La volontà di garantire l'obbligazione principale può essere offerta con ogni mezzo consentito dalla legge
La transazione non blocca il diritto di regresso del fideiussore nei confronti degli altri garanti. È questo il principio di diritto affermato dal Tribunale di Caltanissetta (giudice Andrea Gilotta) in una sentenza dello scorso 16 febbraio.
Una banca aveva notificato ai fideiussori di una Srl un decreto ingiuntivo per il pagamento di 106mila euro dovuti dalla società. Nel corso del giudizio di opposizione contro il provvedimento monitorio, l'istituto di credito aveva iscritto ipoteca su un immobile di proprietà di uno dei fideiussori. Così, per evitare l'azione esecutiva, il proprietario del bene aveva concordato con la banca creditrice un piano di rientro, impegnandosi a pagare 105mila euro. E, poiché gli altri tre fideiussori non gli avevano rimborsato, pro quota, la somma già versata (pari a 46mila euro), l'attore ha chiesto la condanna degli stessi al pagamento, nelle rispettive percentuali, di quanto già corrisposto e delle somme ancora da restituire.
Nella contumacia dei convenuti, il Tribunale ritiene, innanzitutto, di poter desumere la prova del contratto di fideiussione in base a presunzioni, e in particolare dal fatto che nel giudizio di opposizione a decreto ingiuntivo gli altri opponenti avevano espressamente riconosciuto la loro qualità di fideiussori della Srl. Ciò perché l'articolo 1937 del Codice civile, nel disporre che la volontà di prestare fideiussione deve essere espressa, non pone limiti di forma alla relativa manifestazione, che dunque «può essere provata - osserva il Tribunale - con tutti i mezzi consentiti dalla legge».

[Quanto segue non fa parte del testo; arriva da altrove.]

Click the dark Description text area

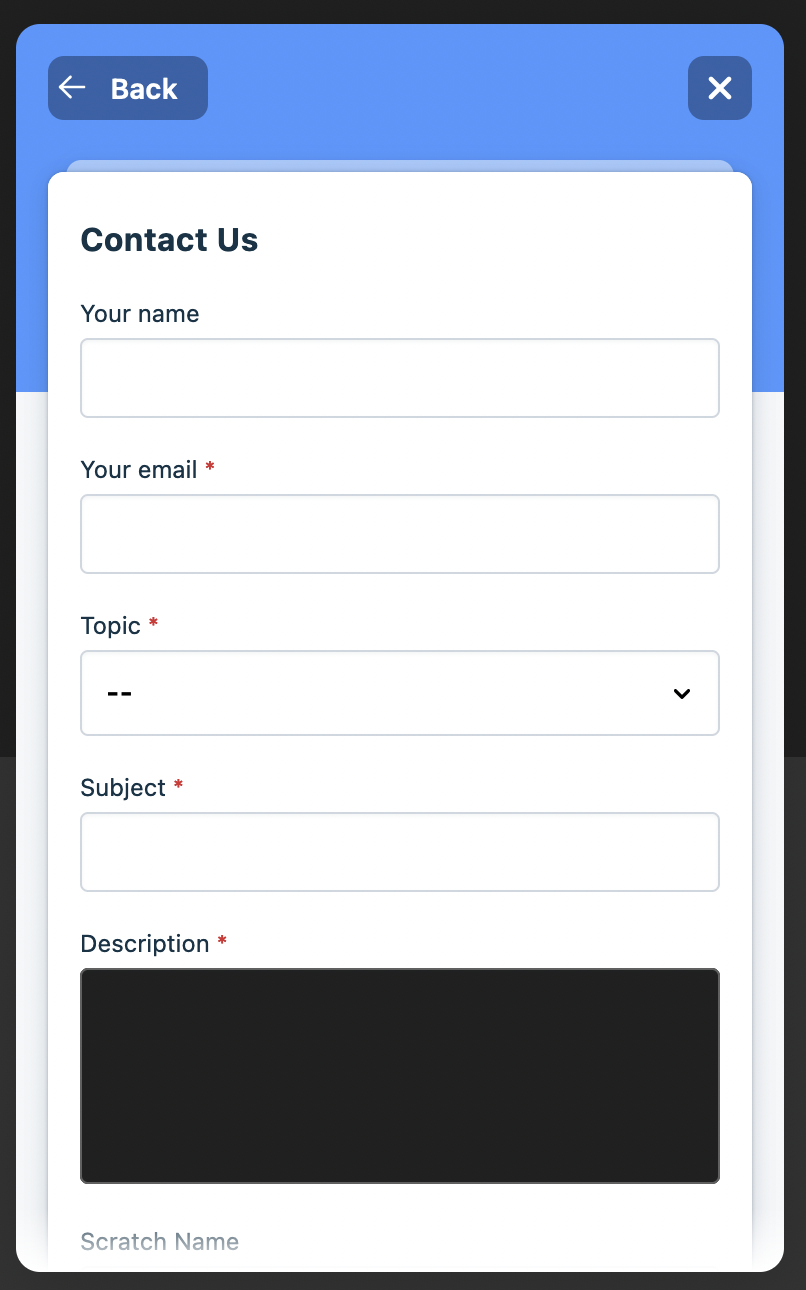(400, 1075)
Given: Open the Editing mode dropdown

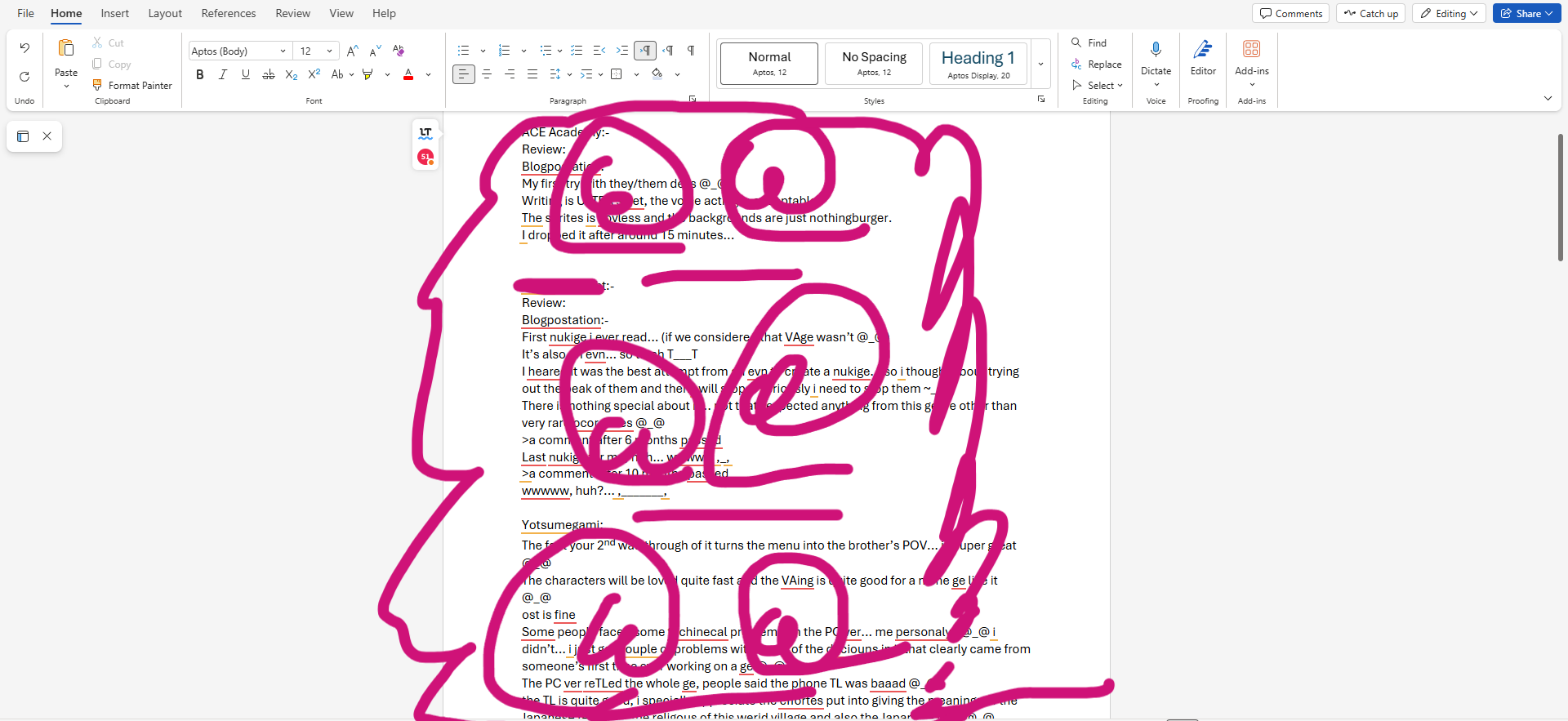Looking at the screenshot, I should tap(1449, 13).
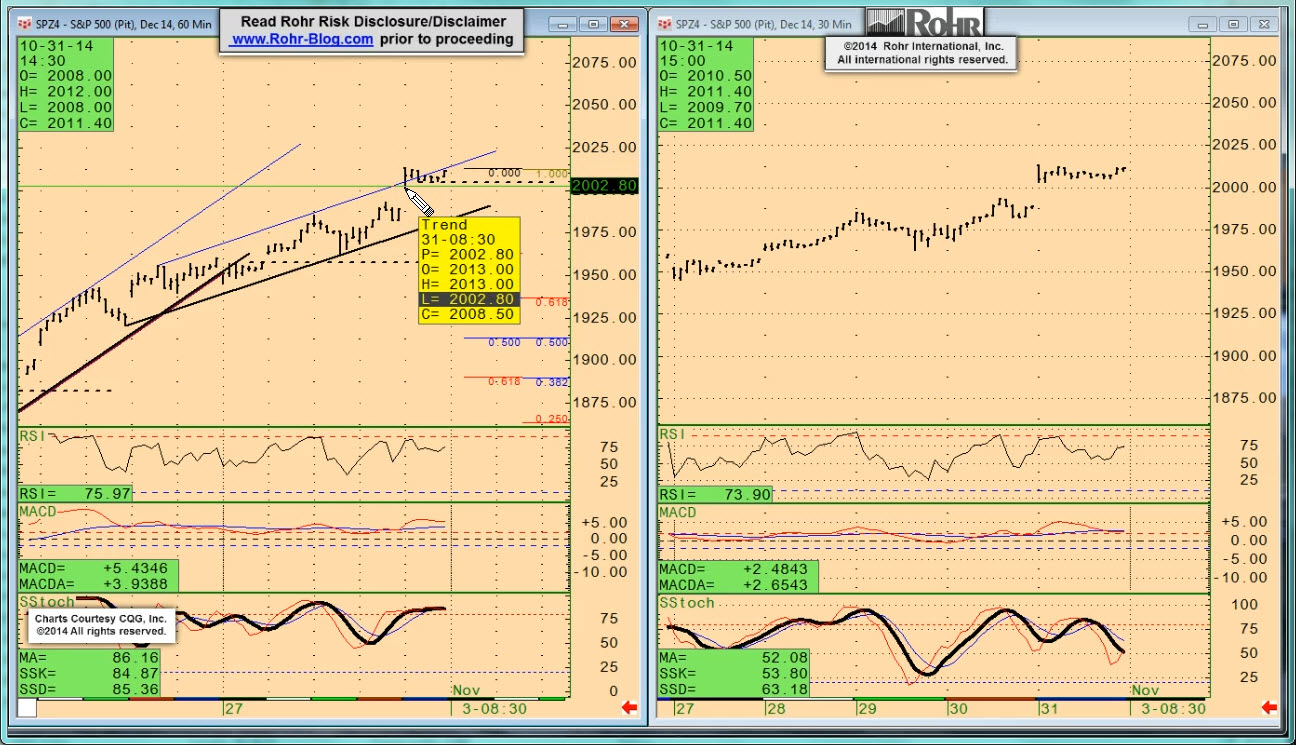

Inoltre, il diritto di regresso, previsto dall'articolo 1954 del Codice civile in favore di un fideiussore nei confronti degli altri, non è precluso dal fatto che il pagamento del debito comune sia intervenuto in base a una transazione. Questo perché la norma codicistica si applica per il solo fatto che uno degli obbligati ha pagato il creditore in virtù della fideiussione. E nel caso esaminato - aggiunge il giudice nisseno -, il pagamento va senz'altro ricondotto «al debito derivante dalla confideiussione», dal momento che la transazione aveva «natura espressamente non novativa».
Né viene in rilevo l'articolo 1304 del Codice civile, secondo cui la transazione fatta dal creditore con uno dei debitori in solido non produce effetto nei confronti degli altri, se questi non dichiarano di volerne profittare. Infatti, non è la banca - osserva il giudice - a far valere la transazione verso gli altri condebitori, ma è il fideiussore ad agire in regresso nei confronti degli altri fideiussori sul presupposto del pagamento effettuato al creditore comune.
Ragioni che inducono, dunque, il Tribunale a condannare i convenuti al pagamento di 16mila euro ciascuno in favore dell'attore.